Text under study below:

Smoke deposits will likely be found in and on the following areas:

• Cooler Surfaces
• Outside walls of the structure
• Glass surfaces
• Metallic Surfaces
• Surfaces that carry static charges
• HVAC System FIlters
• Inside HVAC sytem ducting

Fire Odor Removal

In every fire damage scenario, some surfaces will become deeply imbedded with soot and smoke odors while others will be less affected.

The high temperatures generated by combustion create expansion of the air, forcing smoke-laden air deep into cracks, crevices and outside walls, glass and metallic fixtures. Metallic surfaces can become magnetized when heated.

Smoke particles, which also carry electrical charges, are attracted to the screw heads and other metallic fasteners used to fix drywall and other materials to a stud wall.

Early Deodorization Process

Early deodorization following a fire and smoke damage situation yields enormous benefits to follow-up cleaning and odor removal procedures conducted later. Early deodorization provides a clear indicator of how effective the fire odor removal procedures are and if more drastic means will be necessary.

Finally, addressing odors used during this phase contain pairing and masking agents or both. A pairing agent joins with the odor to reduce or eliminate the odor, while a masking agent covers up the odor with a stronger, more pleasant scent.

Fire Deodorization Steps

Whenever possible, charred, unsalvageable materials should be removed at the outset of a fire damage restoration job to help eliminate odors and additional soiling. In most smoke odor situations, the best overall system for removal of intense smoke odors requires a combination of techniques and procedures.

End of Text under study.

Exercise requirements: Return the part of the fire odor removal text from "The high temperatures" to "will be necessary.", word for word.

Extracted information below:

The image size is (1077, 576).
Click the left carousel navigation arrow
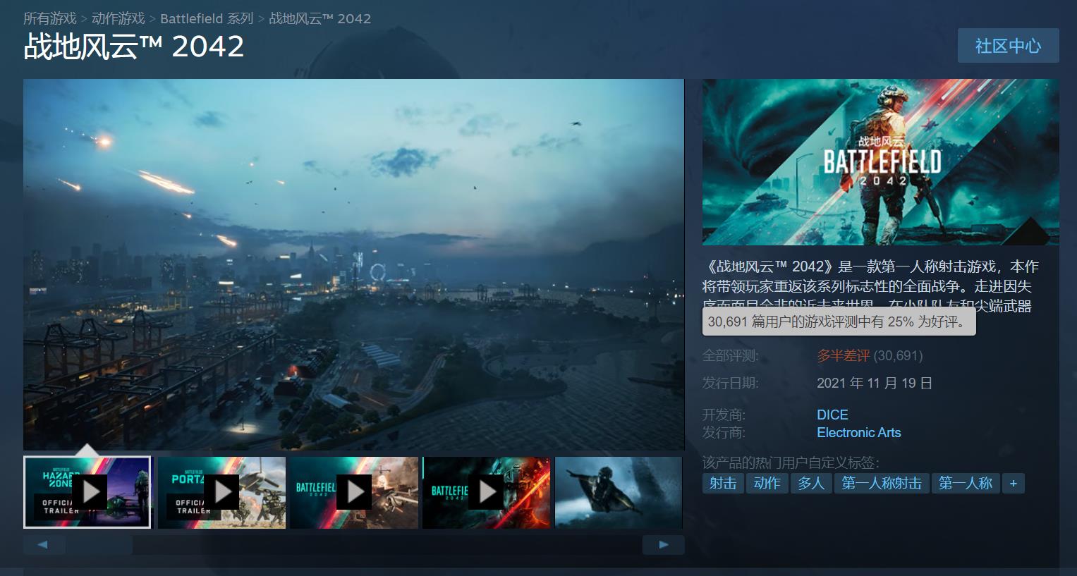(44, 544)
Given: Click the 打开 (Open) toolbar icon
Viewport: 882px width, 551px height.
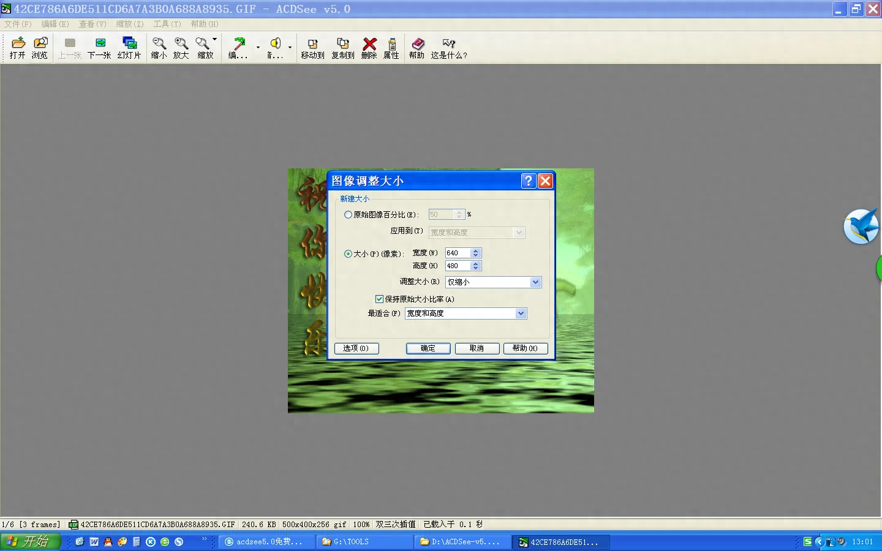Looking at the screenshot, I should tap(18, 48).
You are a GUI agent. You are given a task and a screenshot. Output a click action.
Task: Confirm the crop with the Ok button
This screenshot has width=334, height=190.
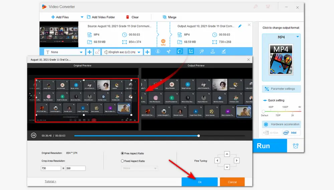[x=199, y=182]
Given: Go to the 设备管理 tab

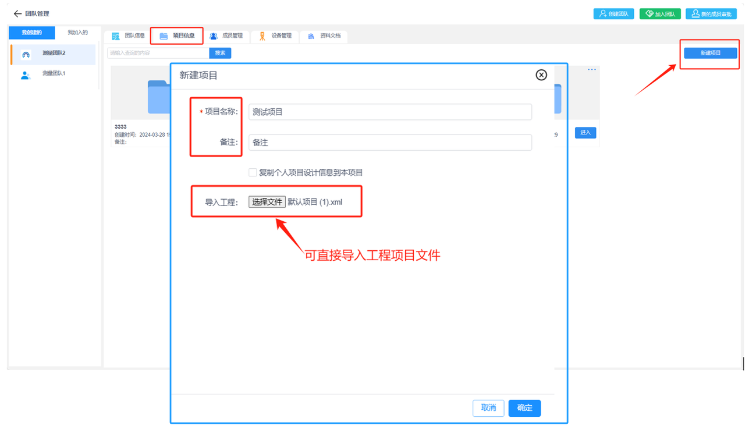Looking at the screenshot, I should click(275, 36).
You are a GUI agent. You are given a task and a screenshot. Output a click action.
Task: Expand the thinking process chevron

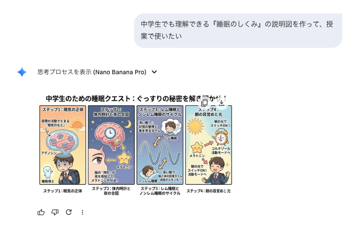point(155,72)
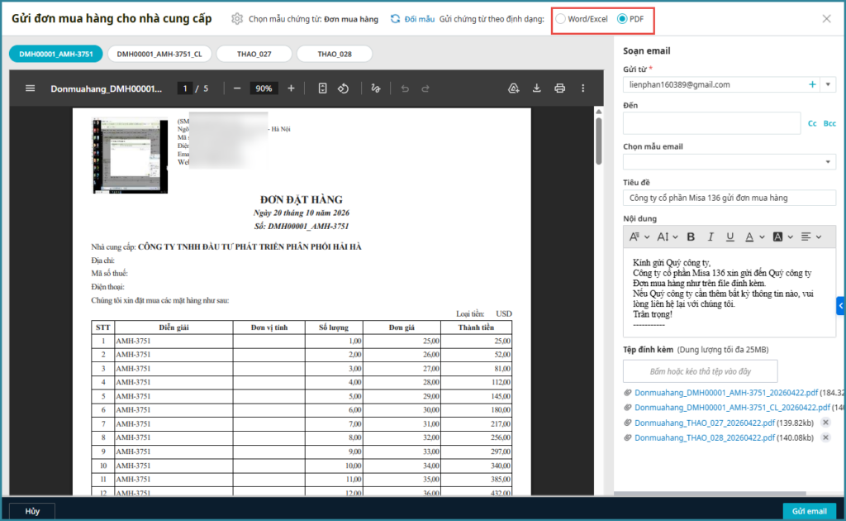The width and height of the screenshot is (846, 521).
Task: Click the PDF zoom in plus icon
Action: pyautogui.click(x=291, y=88)
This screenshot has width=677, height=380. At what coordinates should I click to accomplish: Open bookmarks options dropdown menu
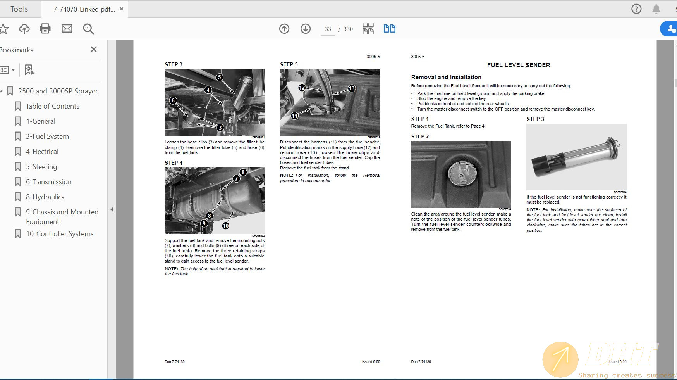point(8,70)
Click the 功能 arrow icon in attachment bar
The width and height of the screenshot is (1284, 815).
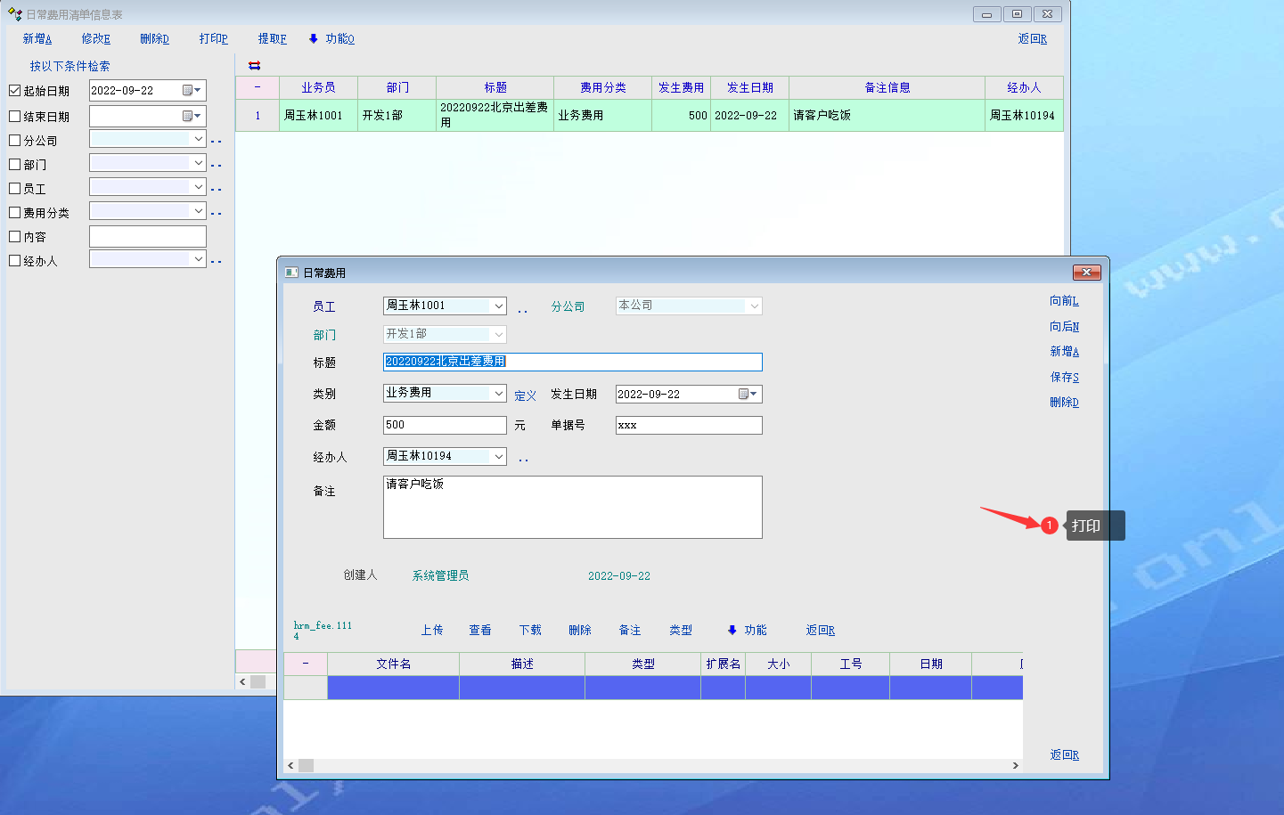[732, 631]
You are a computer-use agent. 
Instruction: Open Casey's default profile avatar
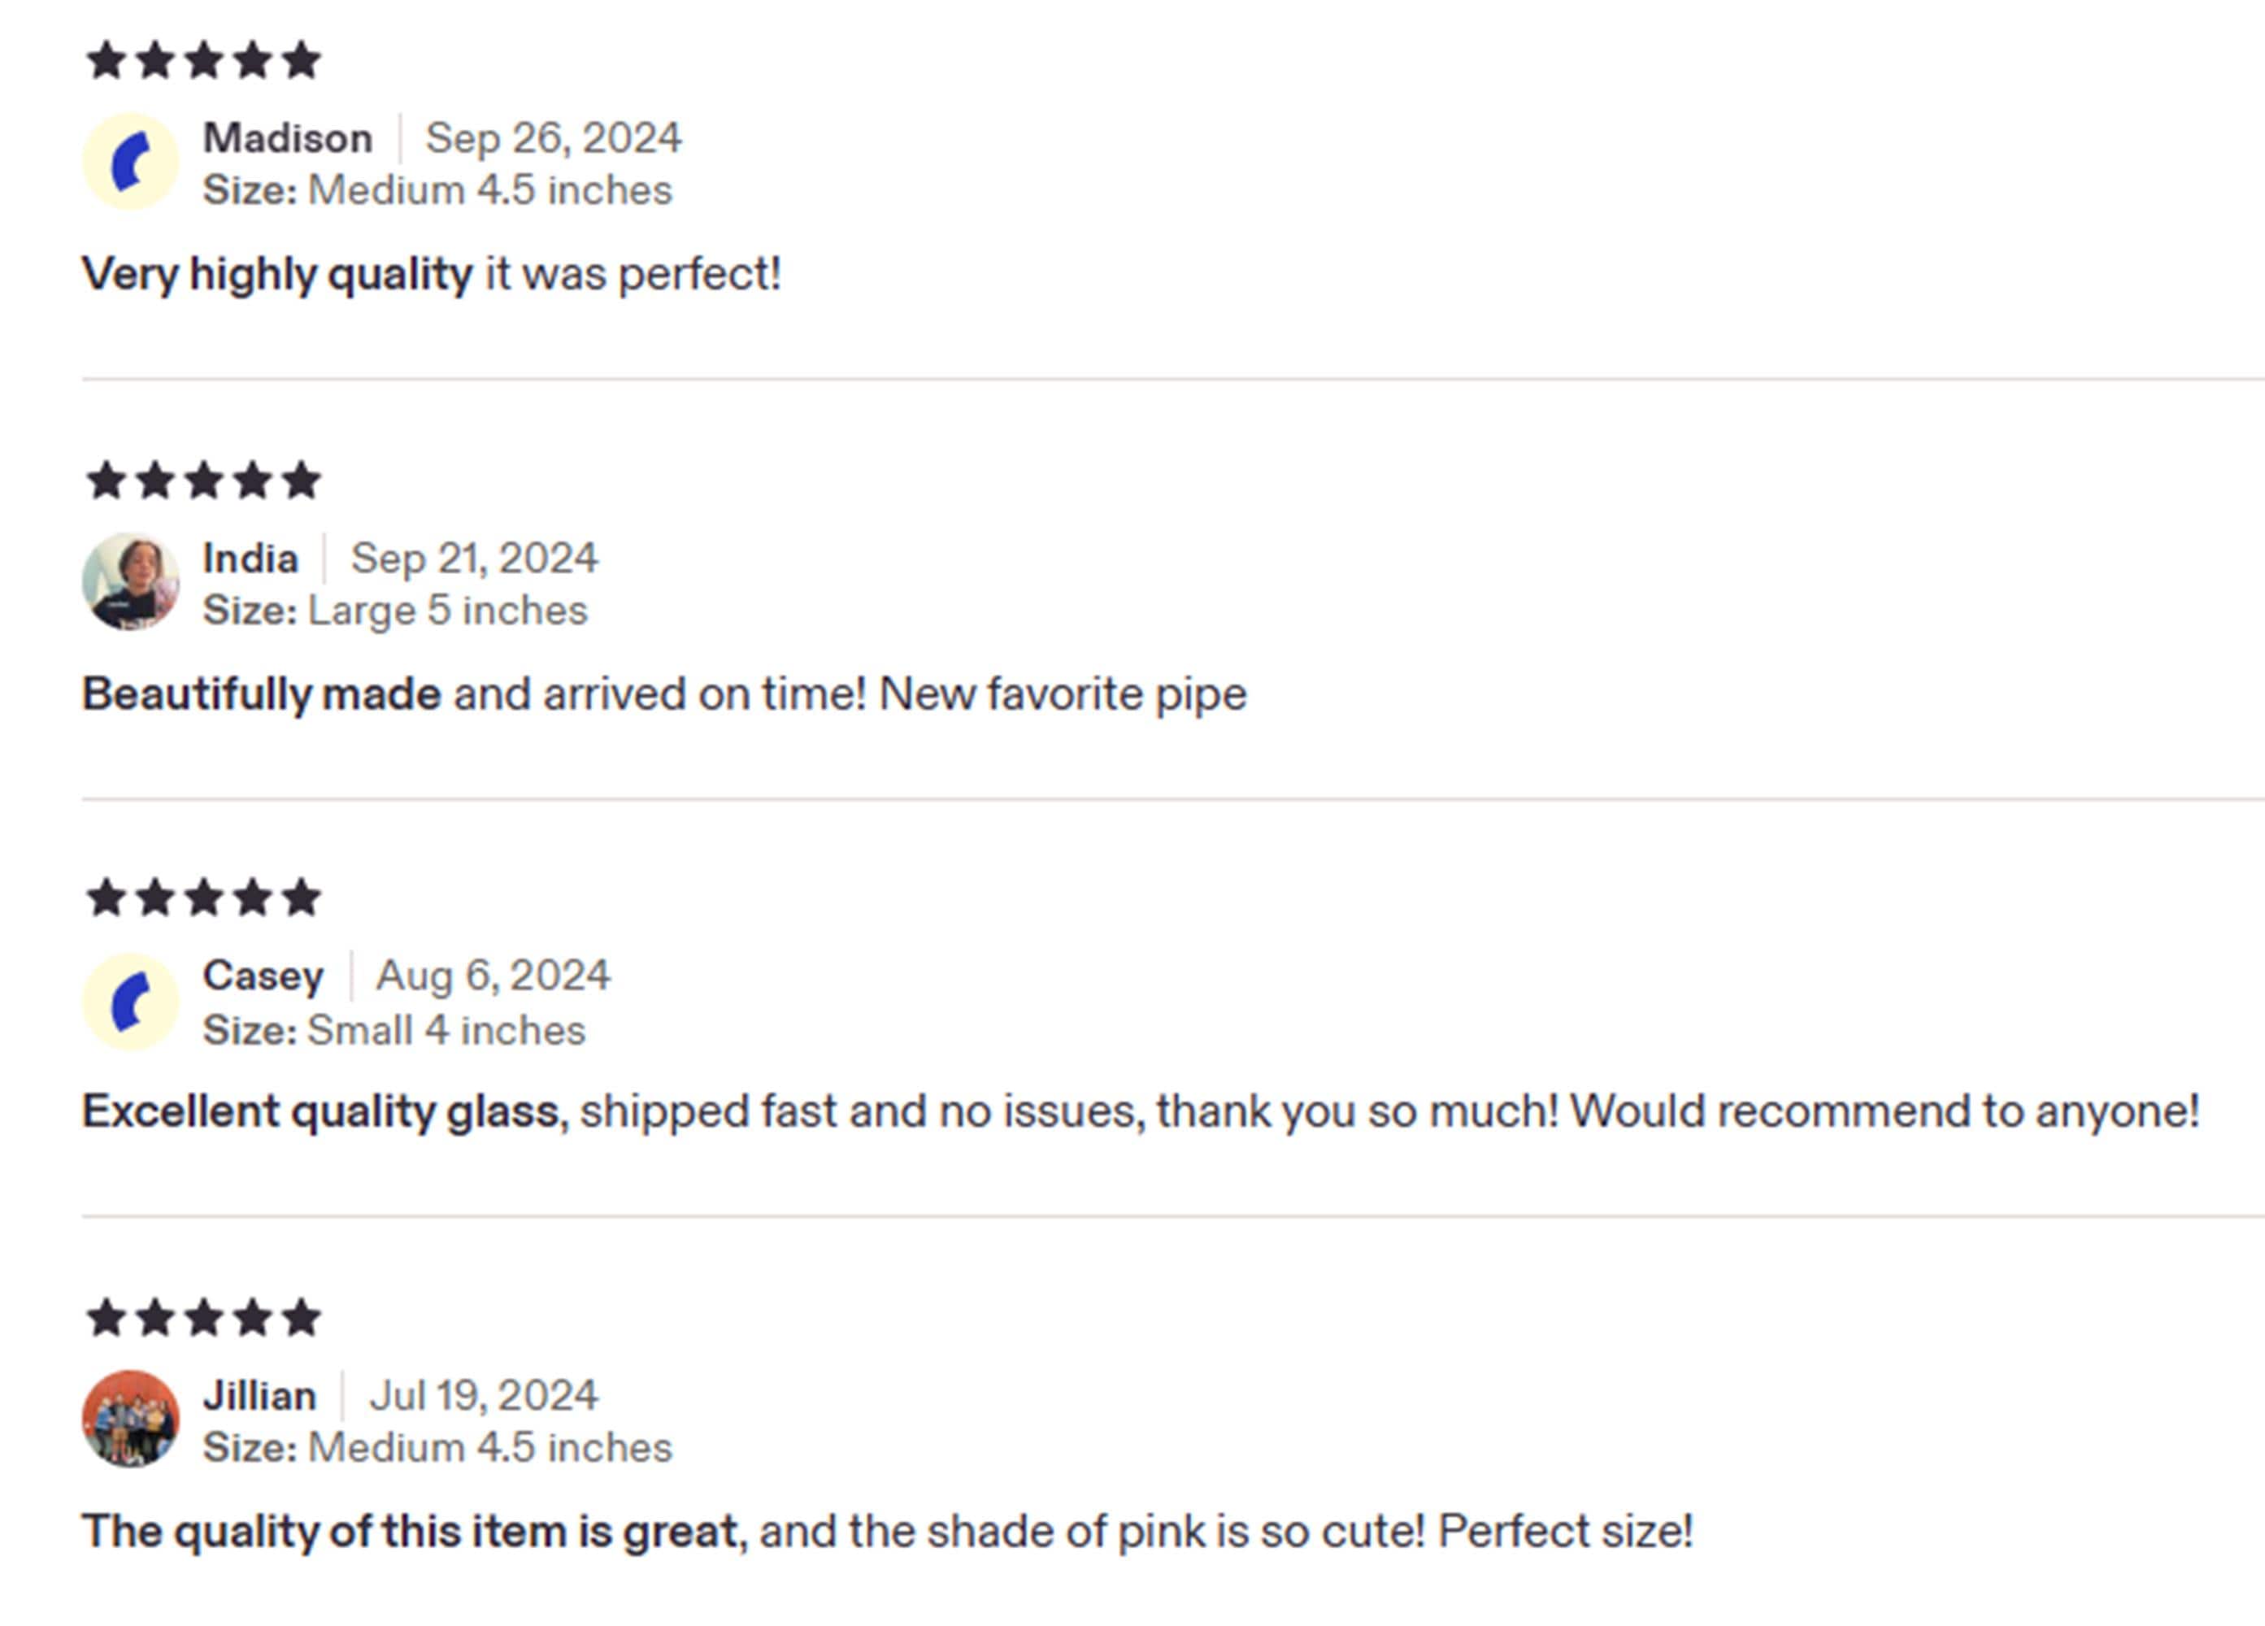click(x=131, y=1002)

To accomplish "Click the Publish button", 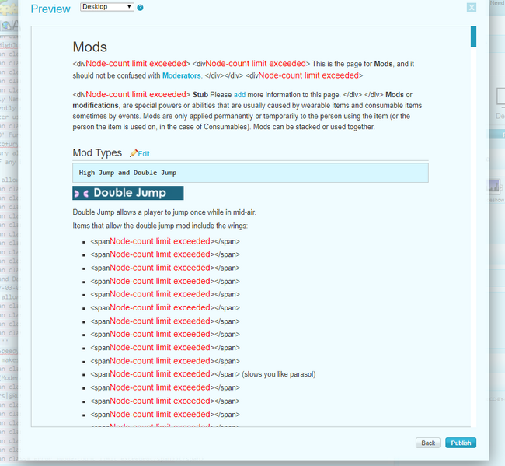I will [x=461, y=443].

End of Extracted information.

Written answer:
The high temperatures generated by combustion create expansion of the air, forcing smoke-laden air deep into cracks, crevices and outside walls, glass and metallic fixtures. Metallic surfaces can become magnetized when heated.

Smoke particles, which also carry electrical charges, are attracted to the screw heads and other metallic fasteners used to fix drywall and other materials to a stud wall.

Early Deodorization Process

Early deodorization following a fire and smoke damage situation yields enormous benefits to follow-up cleaning and odor removal procedures conducted later. Early deodorization provides a clear indicator of how effective the fire odor removal procedures are and if more drastic means will be necessary.